> _ACTIONS TO TAKE_:
A. In the deadlift thread, between what two body weights does viktor89 say his weight swings from one day to the next?
B. Print the part of the deadlift thread starting with "I get to 255" and going on through "and all too.".

> _GIVEN PASSAGE_:
§ §

# Deadlift rant ! Have to share



## viktor89 (Oct 2, 2014)

So I'm on bill starr's , just rebooted it after new PR's- took 2 weeks off. Last to last week my DL final set was 285 reps 5 and I felt good. Last week my final set was 295 reps 3 and I was like wtf! and 

Here comes today - I did my warm up with 135 lb and I was like, _why the hell does this weight feel heavy, who knew what the fate had in store for me_ So , I'm increasing the weight in progressive manner and 

I get to 255 and raping happens - I am only able to do 3 reps of 255lbs!!!! I was like maybe my form is wrong. I go ahead, ready it for 295 lb.  It felt like it was cemented to the earth. ARGHHHH!!!!

I have done 295 reps 5 -in my last cycle of this workout already and now it feels foreign to me. I wanted to throw the weights out but I had no strength lol 

I workout 3x a week and in between I do boxing 40 mins including 5 mins rest in between session . I stretch and all too. 

Last week after I failed to finish my set 295 reps 5 - I did light weight deficit DL - saw a video that it helps with DL - that's the only thing I added and it can't be cuz of that I failed horribly today?

Now I'm stuck at same DL and Squat- my bench and OHP went up. I know if I fail consecutively 3x in a row , I need to de-load but what gives ? and Oh this time I ain't even doing isolation exercises. 

Just the main ones.

Rant over

Any criticism or friendly analysis is welcome.


----------



## jSalud (Oct 2, 2014)

Are you eating enough?


----------



## viktor89 (Oct 2, 2014)

jSalud said:


> Are you eating enough?



I'm not gaining any weight but yes my diet is sufficient. I do not feel hungry during my day. 

For some reason my weight fluctuates a lot - one day it'll be 220lb and other day it'll be 224 lb


----------



## viktor89 (Oct 2, 2014)

and Oh! for what's it worth. I reduced my Bent over rows significantly to improve form. Now I'm sorta upside down almost 90 degree and I've noticed that it uses significant lower back strength.


----------



## deadlift666 (Oct 2, 2014)

Some days you'll be weak. Don't over think it unless it's consistent.


----------



## viktor89 (Oct 2, 2014)

deadlift666 said:


> Some days you'll be weak. Don't over think it unless it's consistent.



40 lbs weaker ? lol that's depressingly horrible since I'm doing that exercise after a whole week of break. (Only wednesday's)


----------



## PillarofBalance (Oct 2, 2014)

5 x 5 is a stupid program. Linear progression doesn't work. This is just further proof of that as if there wasn't already enough.

Get a better program like 531 cube Westside sheiko anything but 5x5


----------



## viktor89 (Oct 2, 2014)

PillarofBalance said:


> 5 x 5 is a stupid program. Linear progression doesn't work. This is just further proof of that as if there wasn't already enough.
> 
> Get a better program like 531 cube Westside sheiko anything but 5x5



Could you please provide a link or template ? I'll try to look up on google as well. 

I made impressive (According to me) gains. The total went from 665 to closer to just a little less than 800.


----------



## PillarofBalance (Oct 2, 2014)

viktor89 said:


> Could you please provide a link or template ? I'll try to look up on google as well.

§ §

> _EXTRACTED INFORMATION_:
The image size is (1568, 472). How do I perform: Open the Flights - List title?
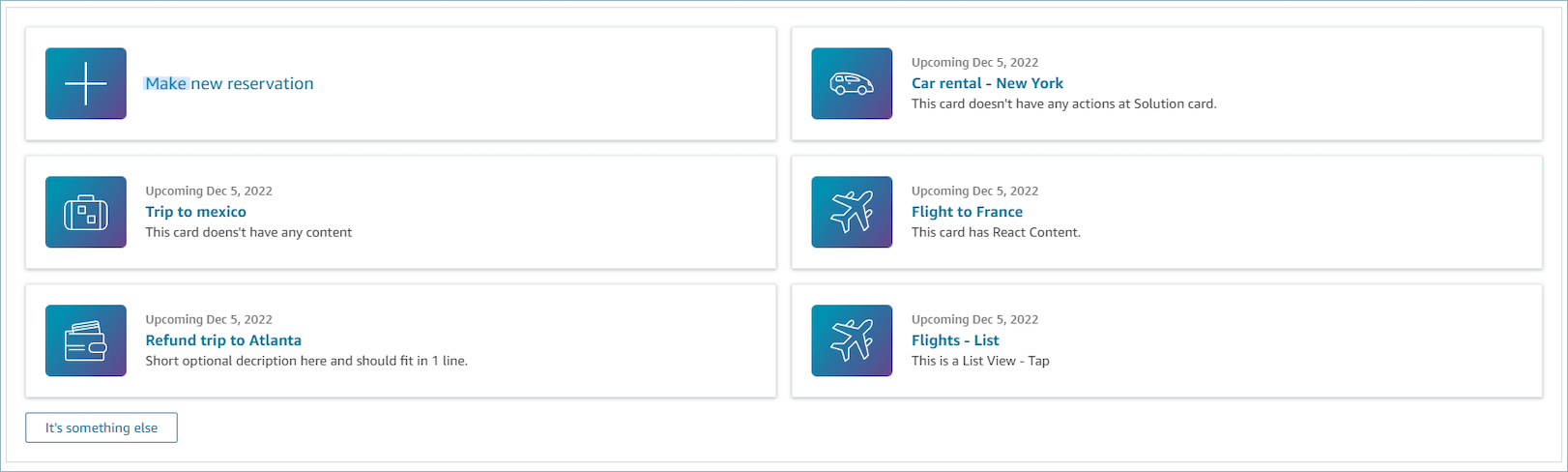coord(955,340)
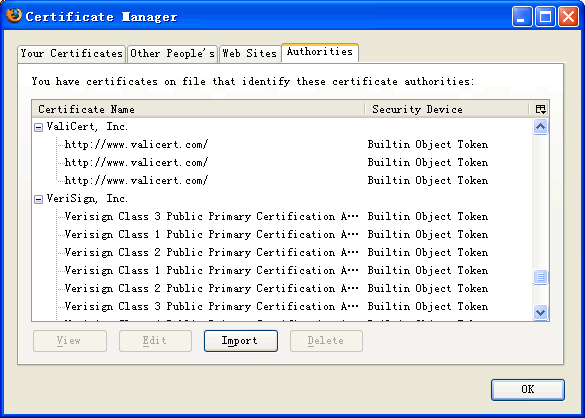Screen dimensions: 585x418
Task: Click the scroll up arrow in certificate list
Action: coord(540,127)
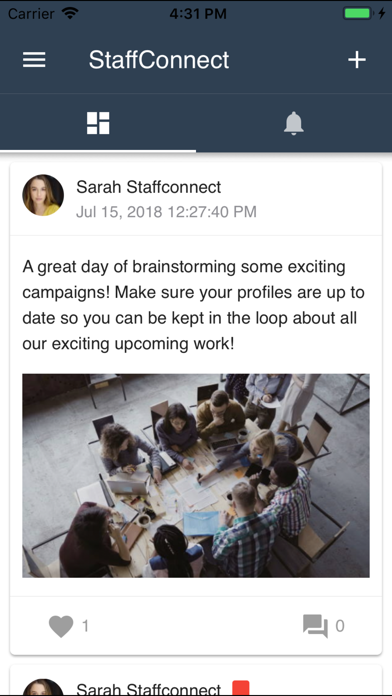Tap the Jul 15, 2018 timestamp
The height and width of the screenshot is (696, 392).
click(166, 212)
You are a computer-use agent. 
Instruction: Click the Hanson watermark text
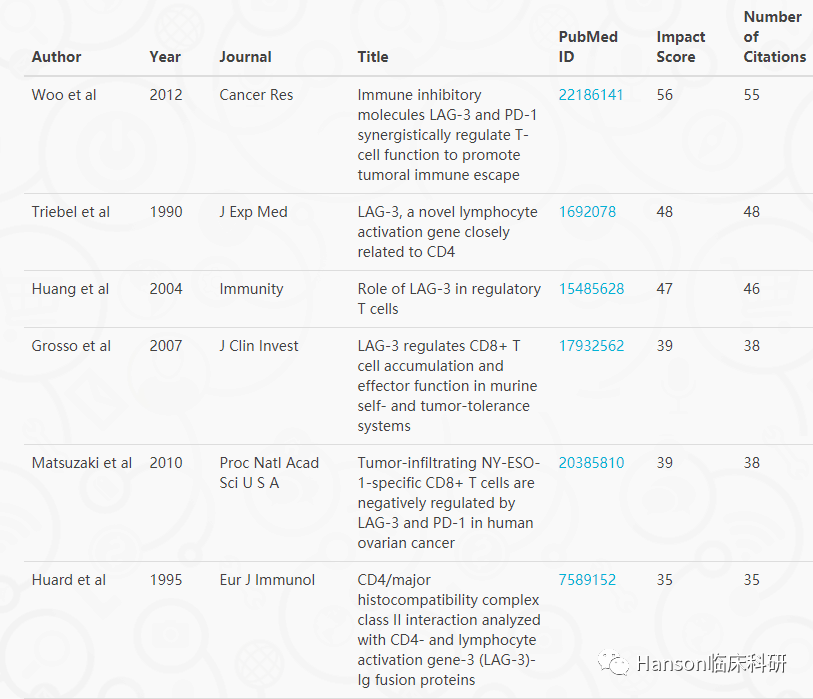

§ §

> _THE ANSWERS_:
A. Between 220 lb and 224 lb.

B.
I get to 255 and raping happens - I am only able to do 3 reps of 255lbs!!!! I was like maybe my form is wrong. I go ahead, ready it for 295 lb.  It felt like it was cemented to the earth. ARGHHHH!!!!

I have done 295 reps 5 -in my last cycle of this workout already and now it feels foreign to me. I wanted to throw the weights out but I had no strength lol 

I workout 3x a week and in between I do boxing 40 mins including 5 mins rest in between session . I stretch and all too.